A former warehouse in Exchange Street with US-type fire escapes was used as the wall – complete with Russian-graffiti and notices – where Coral Browne enquired about Burgess.
Several Dundonians appeared as members of the Russian public.
Extras clad in huge coats and fur hats were issued some very uncomfortable scratchy woollen underwear which helped the depiction of dour Muscovites.
The Caird Hall even made it on to the cover of the Radio Times to promote the film, which was shown in November 1983 while the world was on the verge of nuclear war.
Bates was never better as the disillusioned and homesick spy, marinating in booze and disappointment during his Moscow banishment.
In 1984 Bates and Browne were winners of Bafta awards or their roles.
Oscar-winning director Schlesinger returned to Dundee when he became the first recipient of an honorary fellowship from Duncan of Jordanstone College of Art.
Schlesinger was presented with the fellowship in the Steps Theatre, which was to recognise the considerable talents of practitioners in the fine and applied arts in Britain.
A signed framed portrait of Bates taken in character as Burgess while filming a scene in the foyer of the Caird Hall used to hang in the old bar at the Whitehall Theatre.
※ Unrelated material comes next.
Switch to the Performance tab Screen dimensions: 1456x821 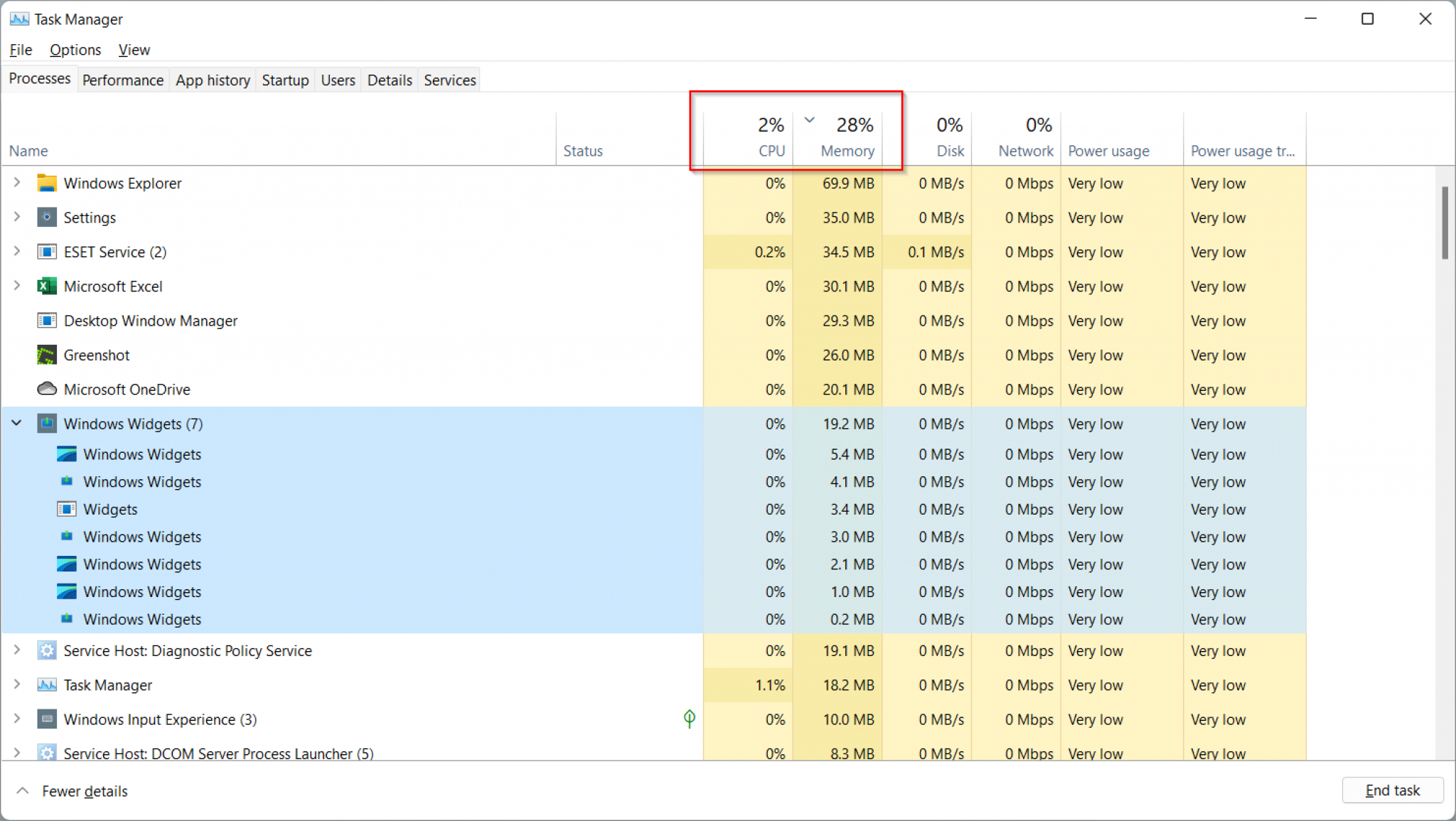coord(122,80)
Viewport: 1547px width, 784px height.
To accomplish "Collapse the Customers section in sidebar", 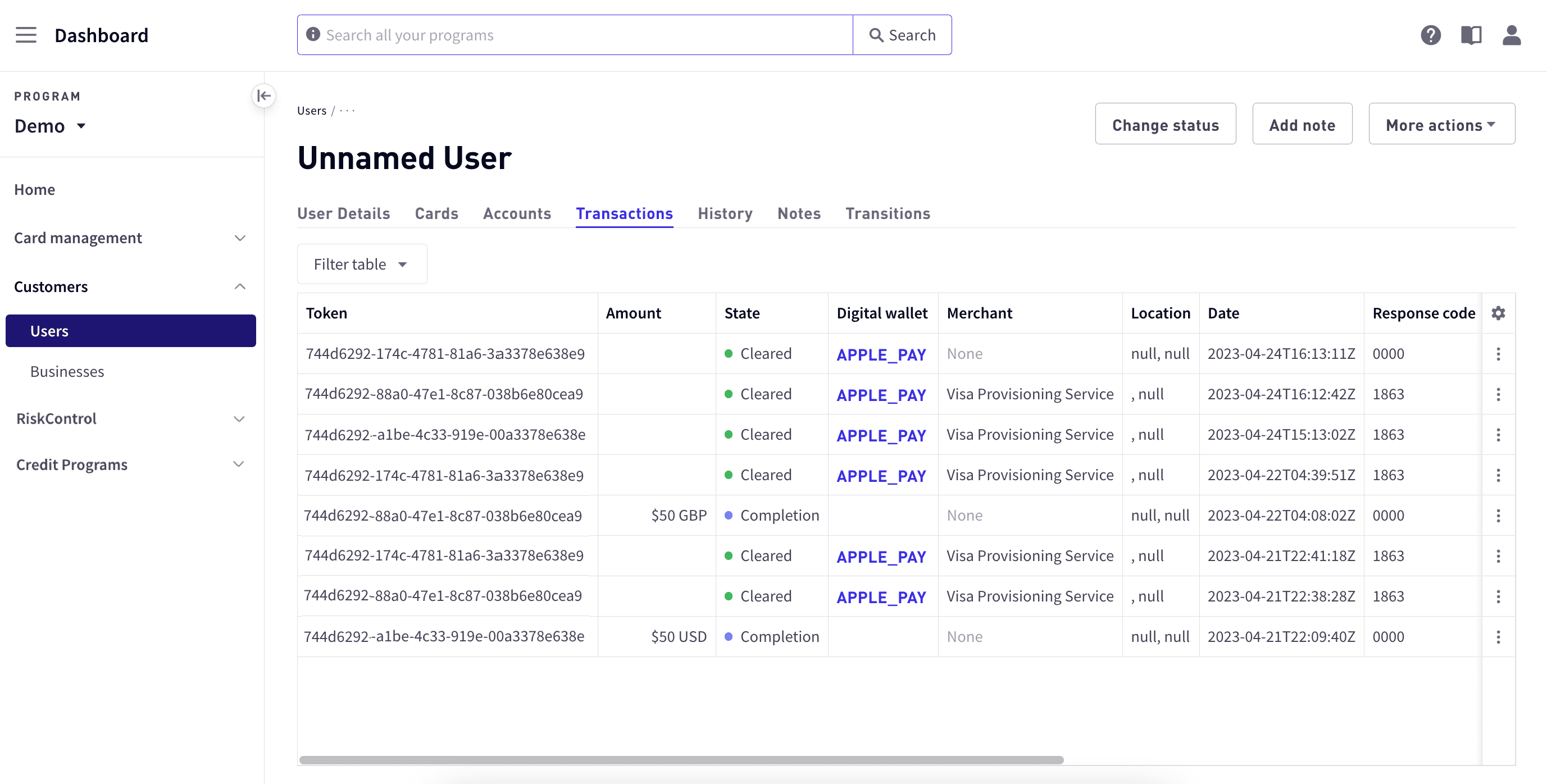I will 240,286.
Dundee is no stranger to film making
In the late 1980s, Dundee was transformed into wartime Berlin under Adolf Hitler’s rule for the four-part BBC drama series Christabel, which starred Elizabeth Hurley.
Dundee High School was draped in swastikas in the guise of the Reichstag, while scores of jackbooted extras paraded in their uniforms up and down the adjacent streets.
Dundee’s Coffin Mill featured in a scene where stormtroopers turned against the Jews and set fire to their property and synagogues.
A section of the mill’s wall was set on fire while other scenes were shot at the disused Camperdown Works in Lochee, where high school pupils were used to portray urchins playing among the rubble.
The Erskine Street area also became the scene of the first bombing raid on Berlin, while the BBC ordered a “blackout” of the floodlights on the all-weather pitch at Maryfield.